§ **What you will do**: Pictures appear among the records below and must be omitted. Repeat exactly the lines from the line with "Where should I click to: Copy" to the line with "This screenshot has width=1134, height=352.", both included.
_____
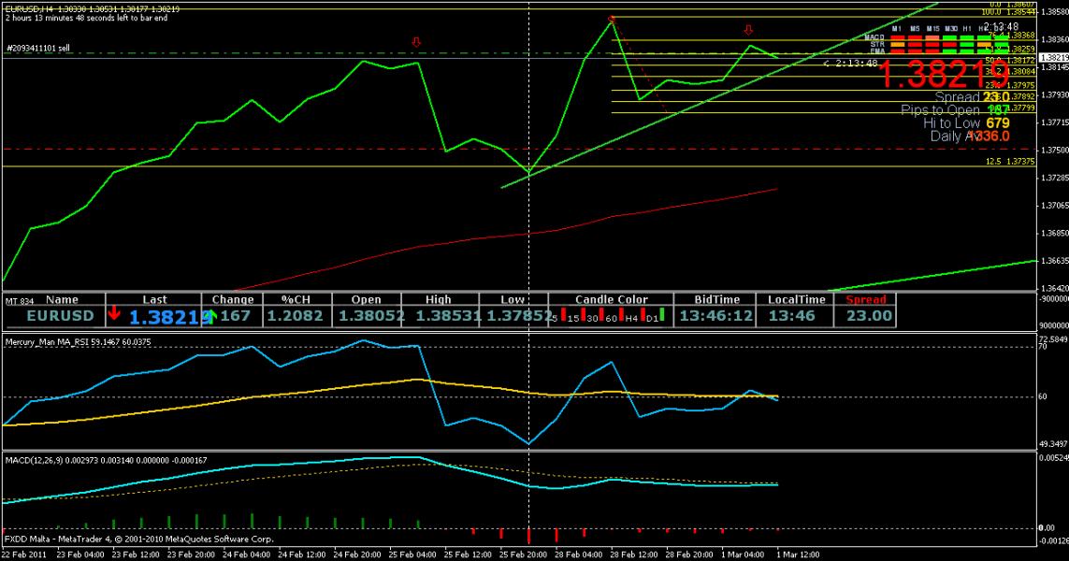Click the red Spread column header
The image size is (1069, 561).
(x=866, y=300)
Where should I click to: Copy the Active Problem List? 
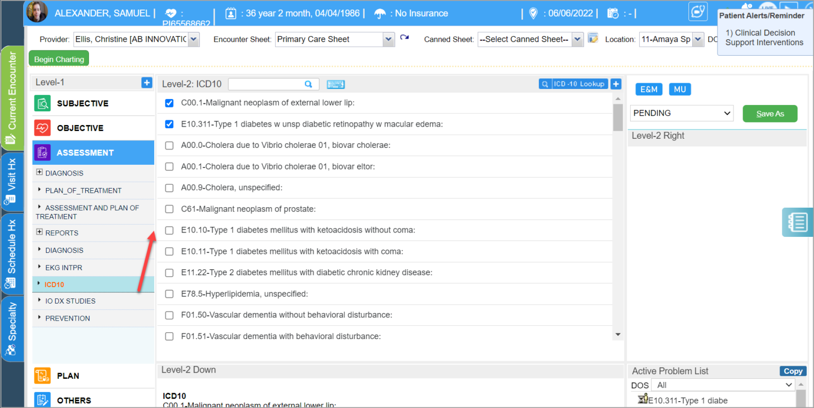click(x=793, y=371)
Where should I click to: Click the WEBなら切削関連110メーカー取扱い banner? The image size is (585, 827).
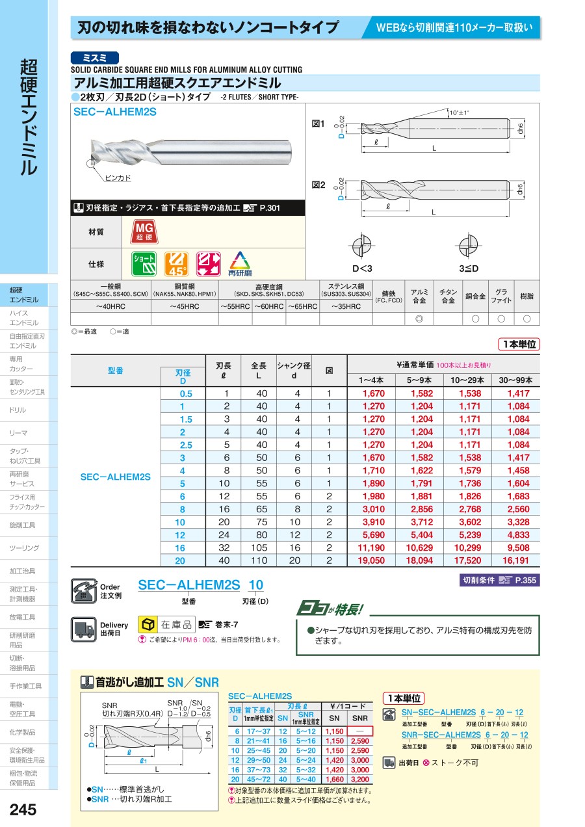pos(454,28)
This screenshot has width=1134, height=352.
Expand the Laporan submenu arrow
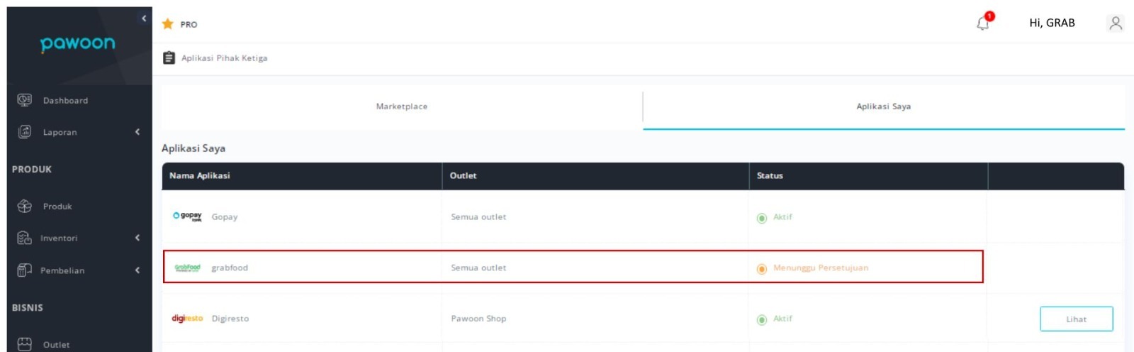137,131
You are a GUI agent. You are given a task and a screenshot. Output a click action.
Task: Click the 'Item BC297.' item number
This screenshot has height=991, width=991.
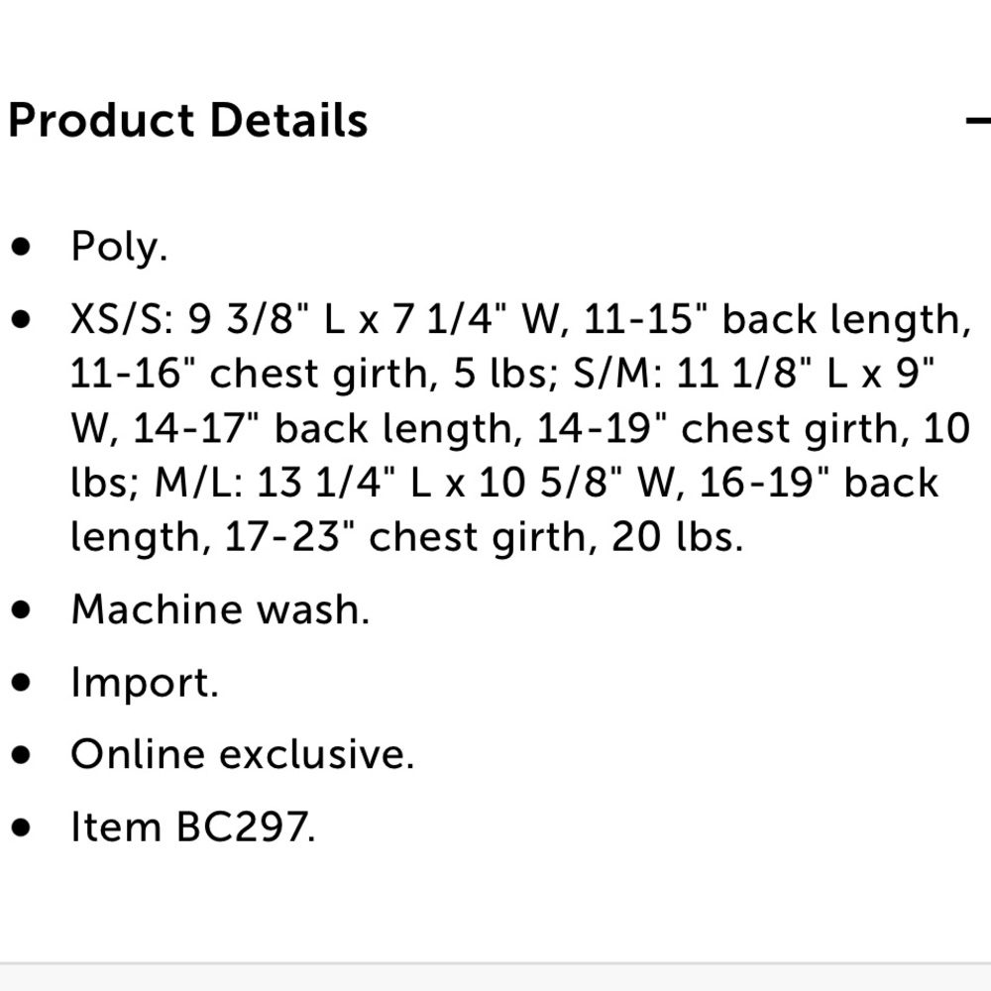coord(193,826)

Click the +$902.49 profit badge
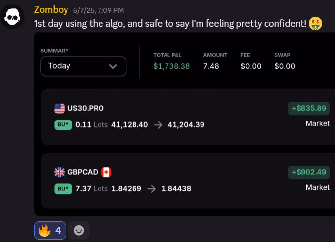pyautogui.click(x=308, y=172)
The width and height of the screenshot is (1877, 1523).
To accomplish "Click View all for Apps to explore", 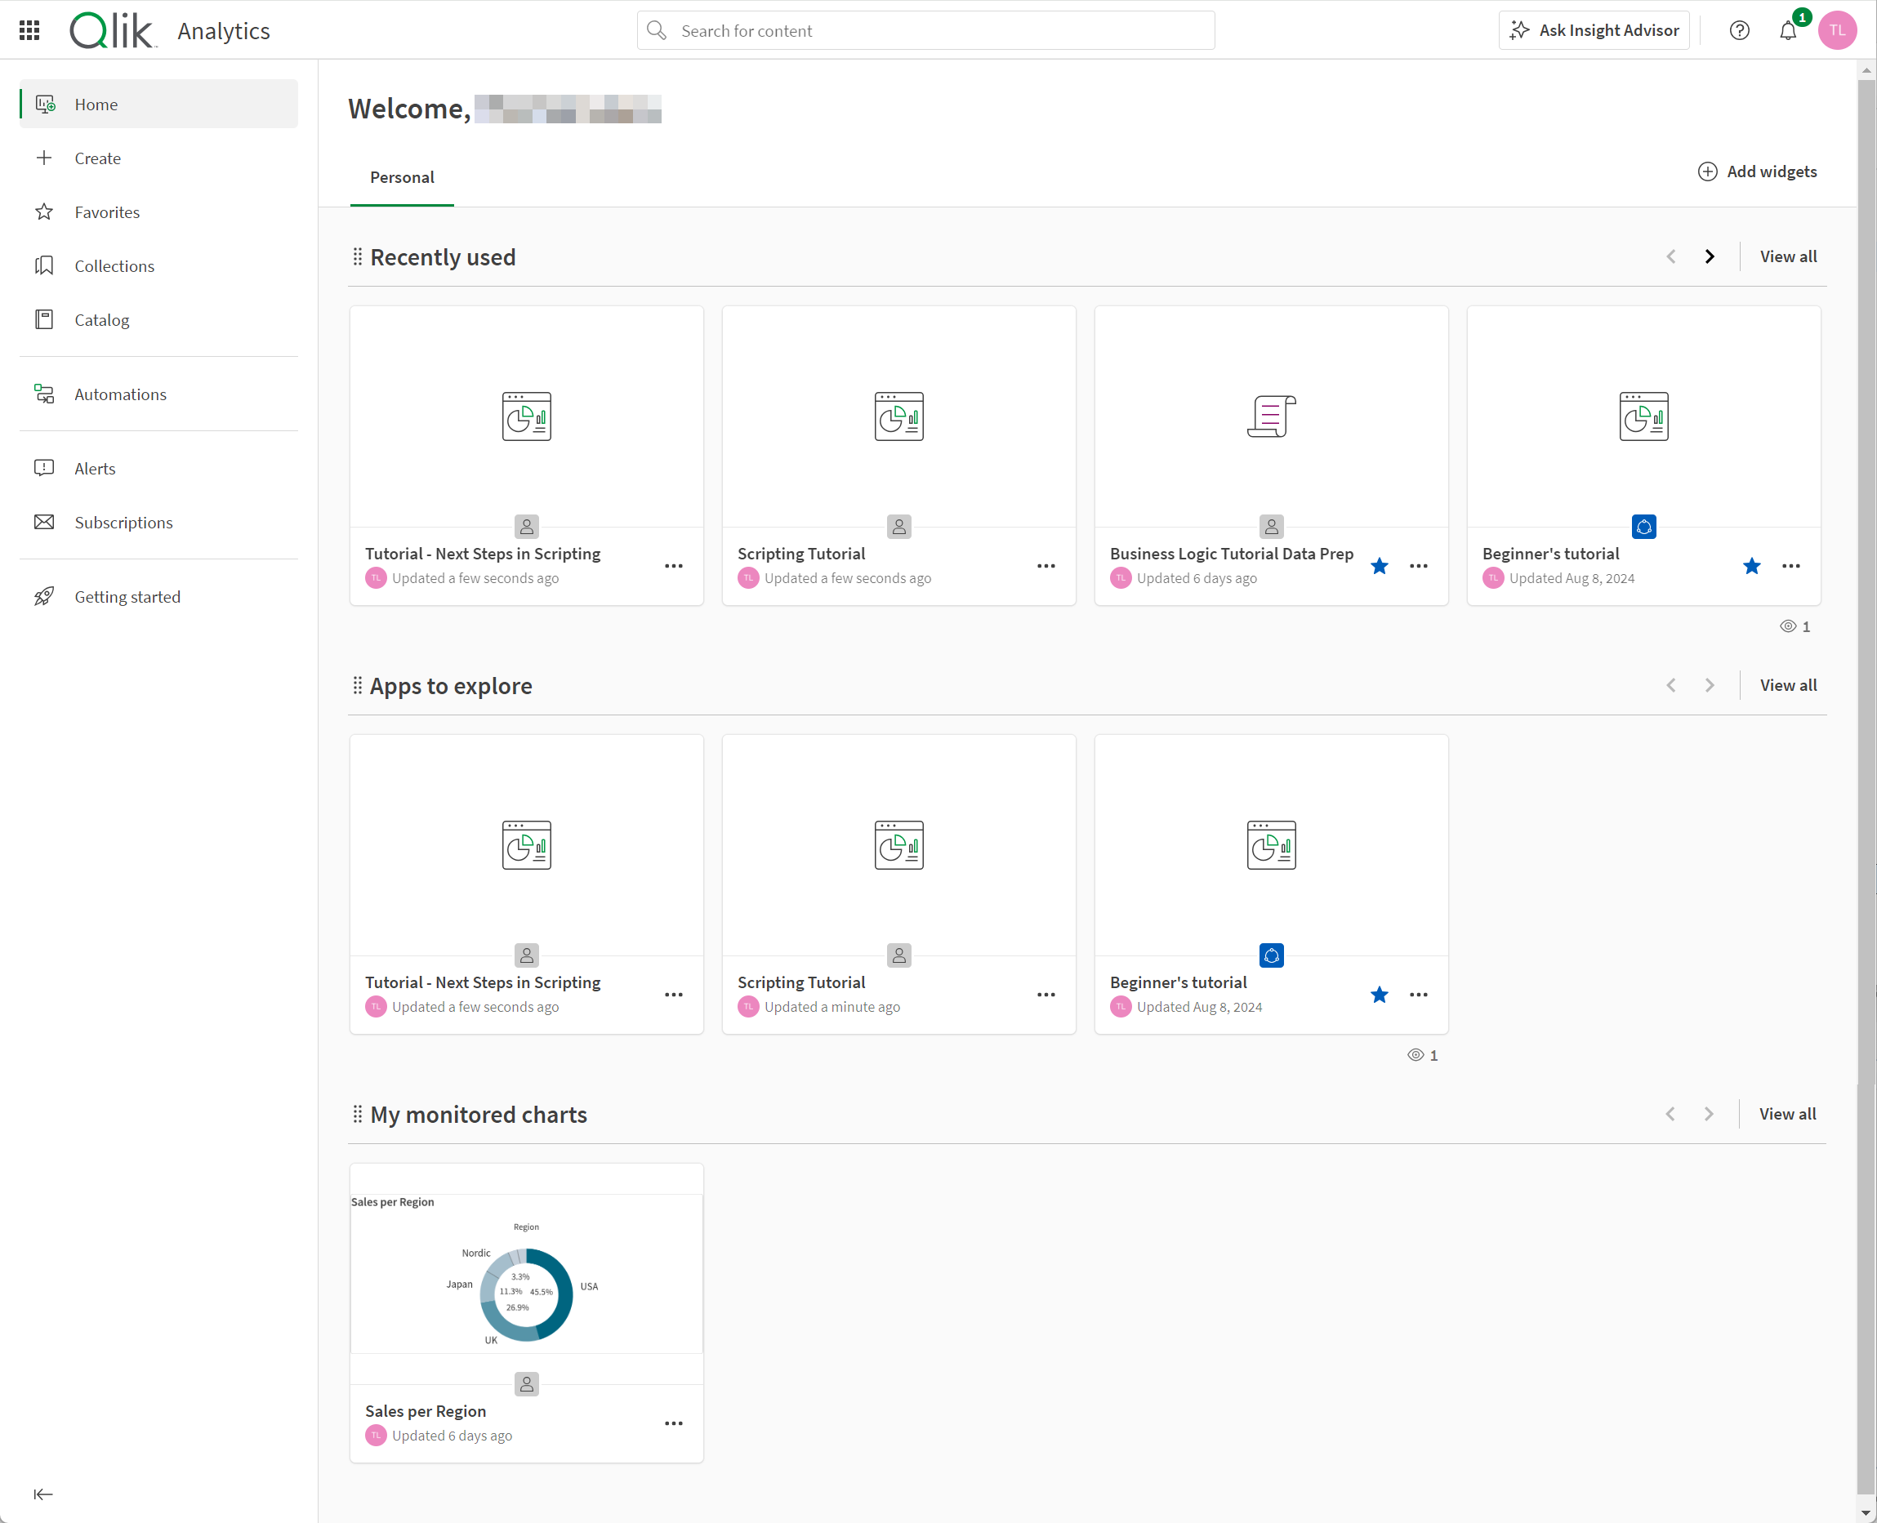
_____
§ **Result of this task**:
Where should I click to: Copy the Active Problem List? 
click(x=793, y=371)
Where should I click to: Click the WEBなら切削関連110メーカー取扱い banner? The image size is (585, 827).
pos(454,28)
This screenshot has width=1134, height=352.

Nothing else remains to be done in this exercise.